▸ Short exercise
Copy out everything from the line that contains "Image resolution: width=1024" down to the line that contains "pyautogui.click(x=39, y=15)", both included, keeping each line as it appears.

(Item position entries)
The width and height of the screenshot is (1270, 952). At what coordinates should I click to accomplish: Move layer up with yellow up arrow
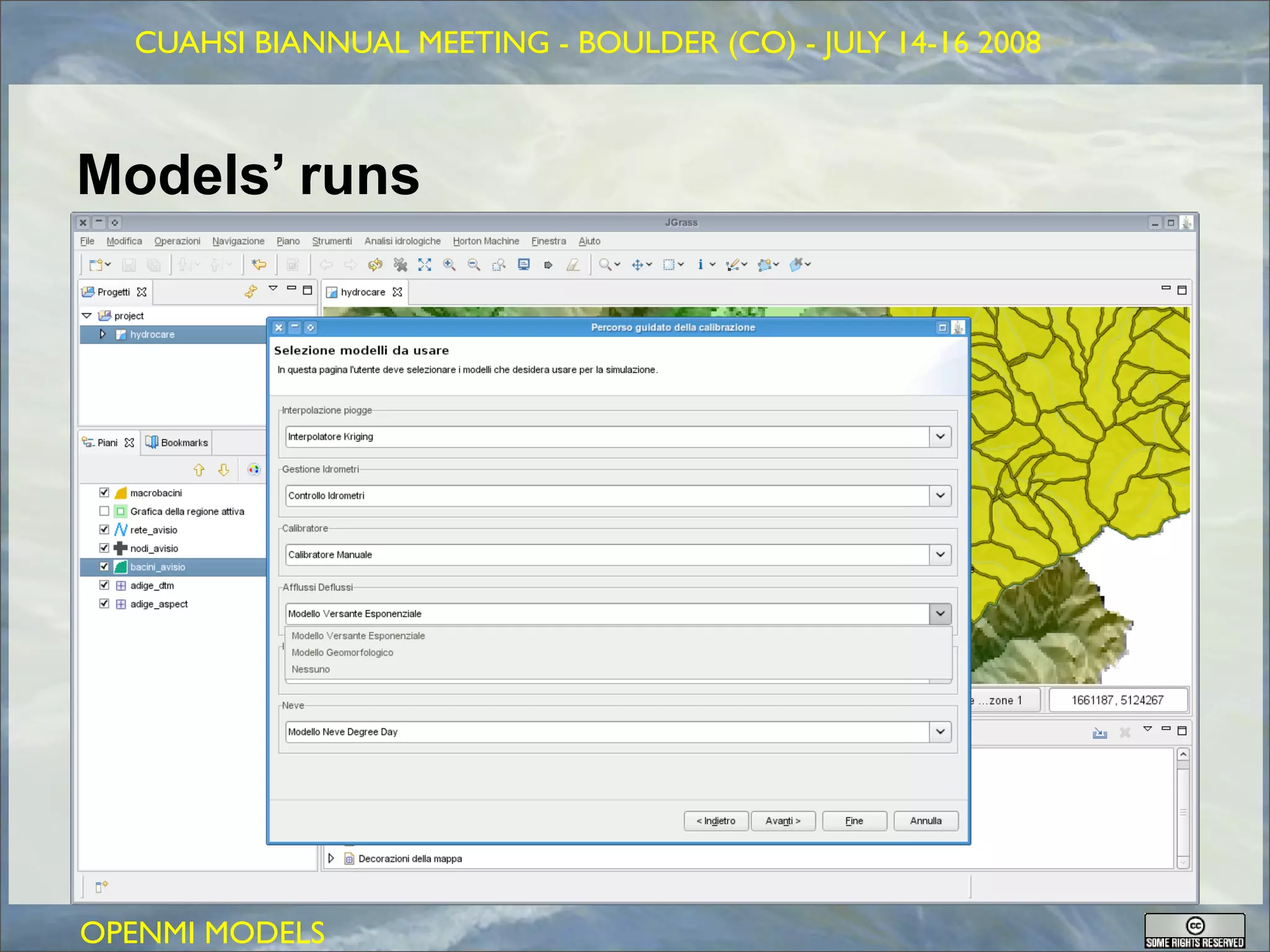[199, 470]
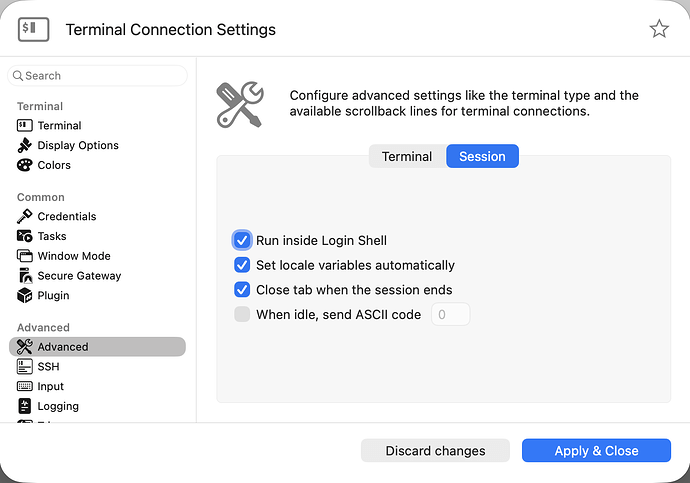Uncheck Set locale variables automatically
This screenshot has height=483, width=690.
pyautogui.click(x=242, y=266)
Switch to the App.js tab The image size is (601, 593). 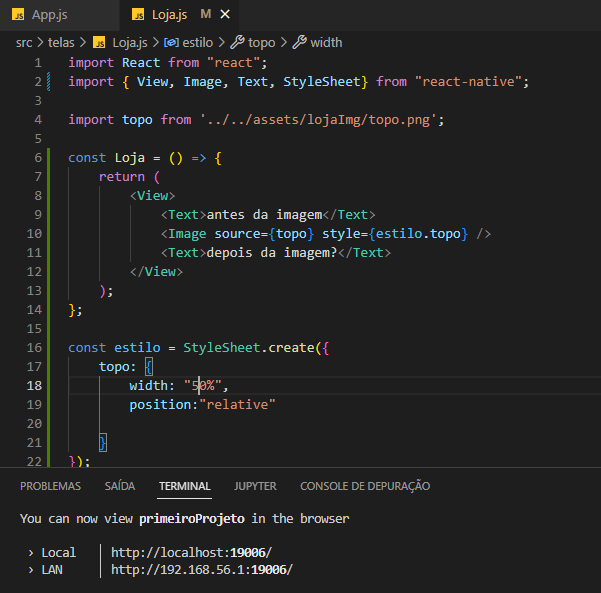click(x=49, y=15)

--

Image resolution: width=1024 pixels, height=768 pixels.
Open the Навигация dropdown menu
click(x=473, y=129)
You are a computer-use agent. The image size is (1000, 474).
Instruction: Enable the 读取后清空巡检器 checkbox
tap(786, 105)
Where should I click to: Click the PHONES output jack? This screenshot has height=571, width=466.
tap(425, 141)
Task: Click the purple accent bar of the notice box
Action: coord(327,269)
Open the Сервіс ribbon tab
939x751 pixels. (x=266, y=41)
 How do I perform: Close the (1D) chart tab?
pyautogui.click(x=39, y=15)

▸ Final result
Image resolution: width=1024 pixels, height=768 pixels.
Open the Навигация dropdown menu
click(x=473, y=129)
You are a computer-use agent. The image size is (1000, 474).
Instruction: Enable the 读取后清空巡检器 checkbox
tap(786, 105)
Where should I click to: Click the PHONES output jack? This screenshot has height=571, width=466.
tap(425, 141)
Task: Click the purple accent bar of the notice box
Action: coord(327,269)
Open the Сервіс ribbon tab
939x751 pixels. (x=266, y=41)
 How do I perform: Close the (1D) chart tab?
pyautogui.click(x=39, y=15)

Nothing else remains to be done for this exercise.